Based on past experience, our senses are constantly seeking out pleasure (nice sensations, yummy tastes, new sights, favorite songs…) and are also constantly seeking to avoid all things unpleasant (unfavorable temperatures, loud sounds…). There is obvious wisdom to this, as the body needs good food and a healthy environment to thrive. However, being pulled about by this constant seeking puts the mind in a state of unrest. This is why BKS Iyengar describes pratyahara as the “act of going against the current of memory and mind.”
By turning our energy and awareness inward, we aim to have our senses support the direction of our mind, rather than act as distractions. Practicing our yoga postures provides us with an opportunity to begin practicing pratyahara. While doing a posture, our thoughts turn to the sensations we are feeling in our muscles and our bones. We may notice that our emotions become excited or dulled. We observe the breath and attempt to be present with all of these observations. This very process is the beginning of practicing pratyahara. Of course, it does happen that some days our minds are distracted by the temperature, by other people in the class, by overly negative (or positive) thoughts about ourselves… Even this is an opportunity to practice pratyahara, by trying to notice it happening, withdrawal from the racing thoughts, and come back into the moment. Especially in the setting of a class, the eyes and ears (and sometimes the chatty mouth!) are usually the most distracting sensory organs. For this reason, it isoften helpful to close your eyes, and to focus on the breath (which will draw the energy of the ears inward).
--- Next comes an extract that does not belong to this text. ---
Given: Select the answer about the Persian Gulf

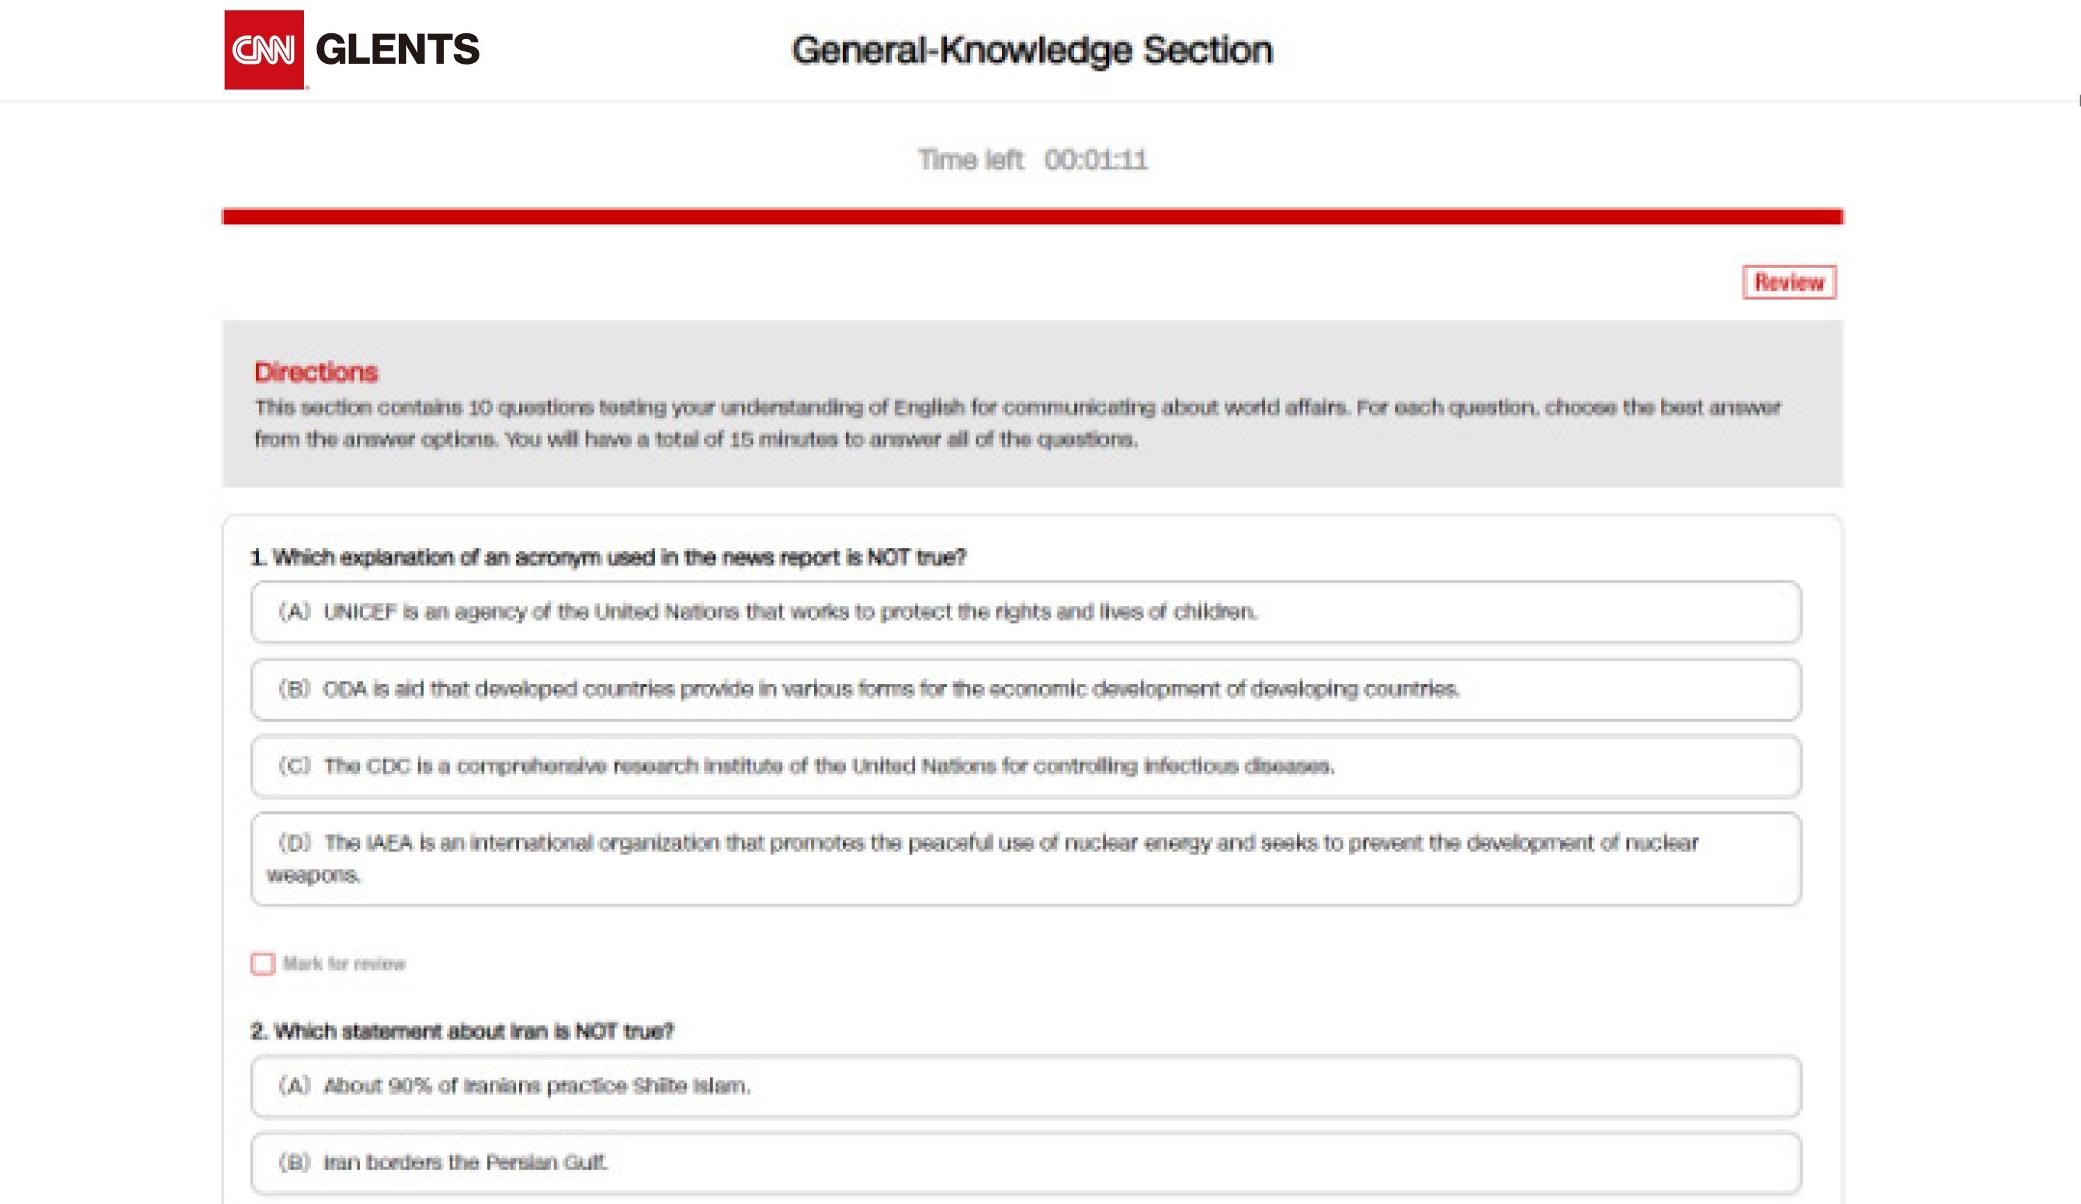Looking at the screenshot, I should (x=1025, y=1163).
On the eight-limbed path of yoga, we start with the world around us and gradually work inward. The first “limbs” have so much to do with our physical bodies and the external world we live in: Yama (ethics regarding interactions with others), Niyama (personal disciplines), Asana (practice of yoga postures), and Pranayama (practice of breath awareness and control).
Together, pranayama and pratyahara start to move our efforts and intentions toward our inner worlds. With pranayama, we very literally bring the air around us into our bodies. By doing so consciously, our sense of connection between the external and the internal is deepened. However, pranayama is still a practice of using our bodies to control and experience the breath.
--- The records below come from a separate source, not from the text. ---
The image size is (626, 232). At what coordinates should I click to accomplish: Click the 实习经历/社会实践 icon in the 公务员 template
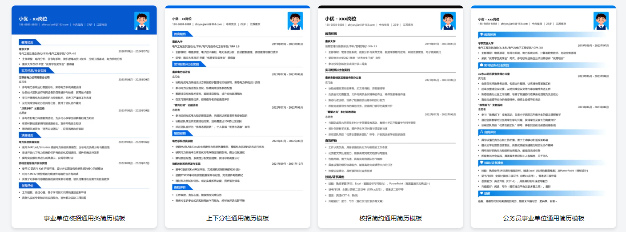point(481,65)
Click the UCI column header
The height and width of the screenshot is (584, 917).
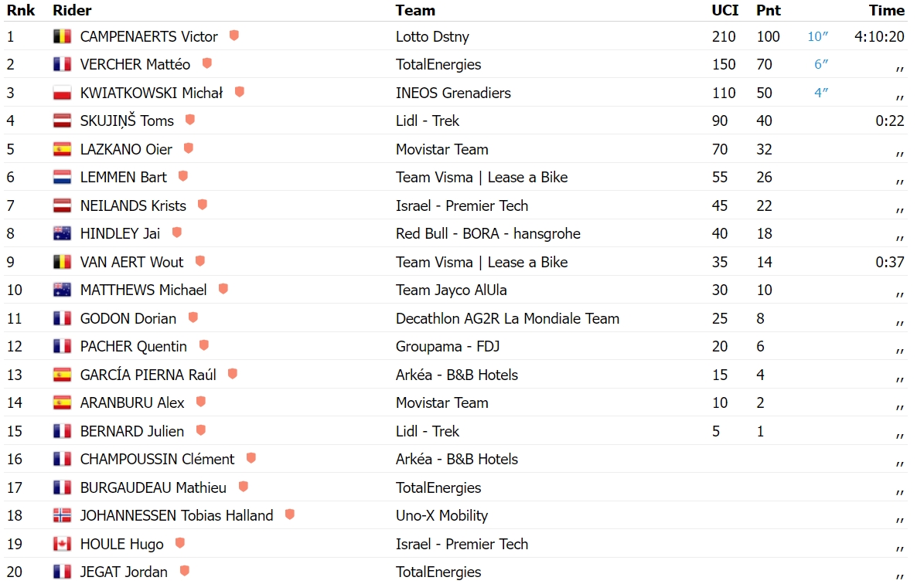(x=724, y=11)
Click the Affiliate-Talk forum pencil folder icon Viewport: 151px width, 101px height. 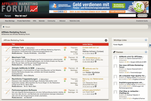[7, 50]
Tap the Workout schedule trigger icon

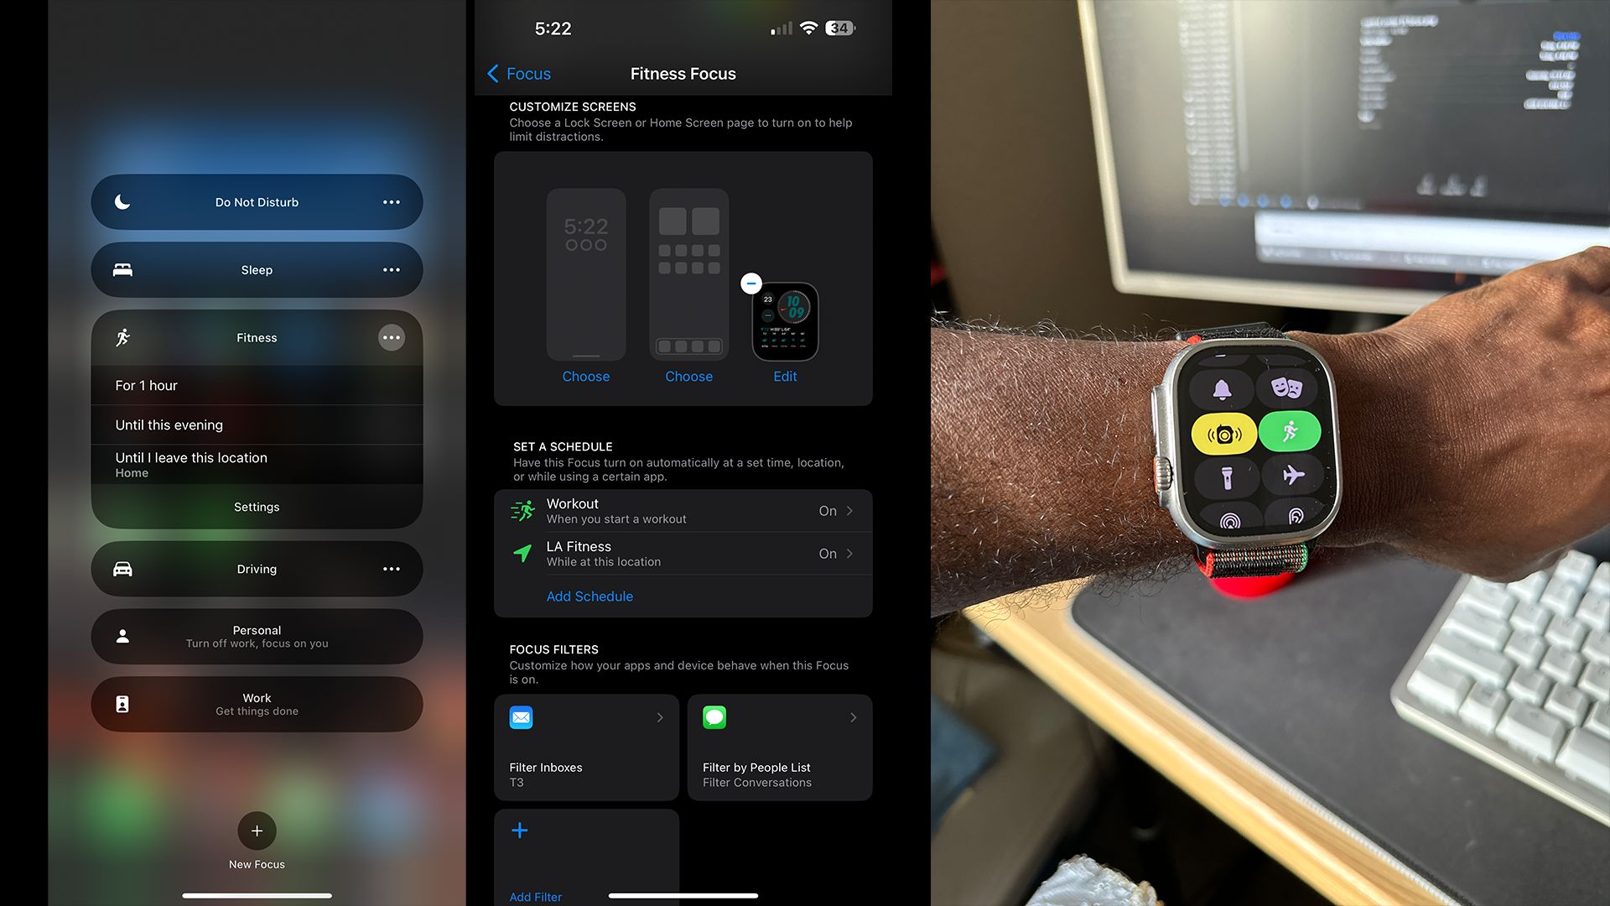tap(522, 510)
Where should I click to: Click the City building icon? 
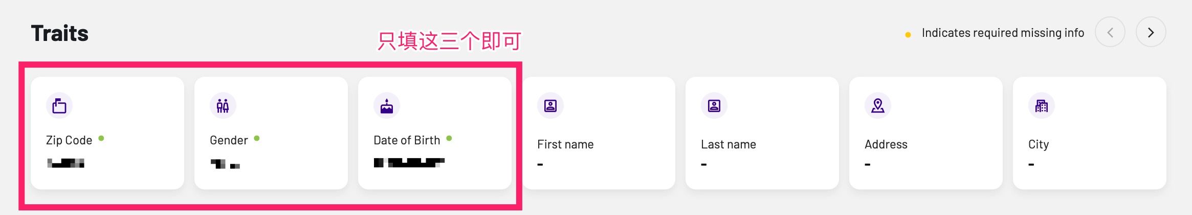point(1042,106)
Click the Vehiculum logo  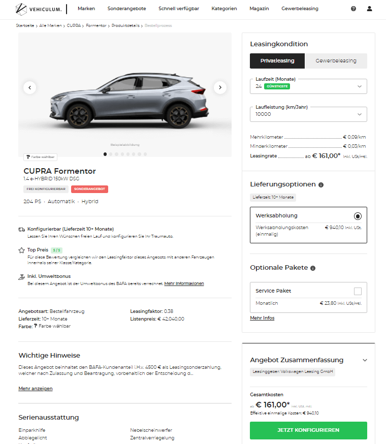[x=39, y=9]
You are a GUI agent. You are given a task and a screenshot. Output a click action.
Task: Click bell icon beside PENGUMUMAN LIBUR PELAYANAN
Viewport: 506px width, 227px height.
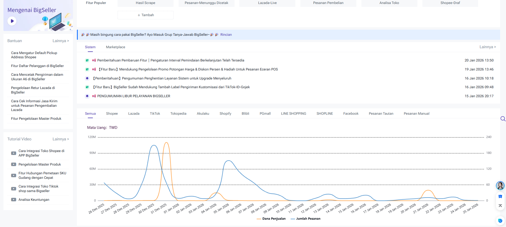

With pratyahara, the transition from external to internal awareness goes one step further. By observing our senses, their activities, and our responses, we can gain an increased understanding of how easily our thoughts can be redirected by the random input from our senses. Gradually, we gain skill at releasing our minds from the current of constant thoughts and drawing them back to our chosen area of focus. Even when a light flickers outside, our gaze stays steady. Even if the train passes by, we don’t start thinking about trains and travel and so on. When practicing yoga postures, each time we realize our mind has wandered and bring it back to our experience in the pose – this is pratyahara.
Sources of inspiration for this handout: David Frawley “Pratyahara: the Forgotten Limb of Yoga”, BKS Iyengar “Light on the Yoga Sutras,” TKV Desikachar “The Heart of Yoga”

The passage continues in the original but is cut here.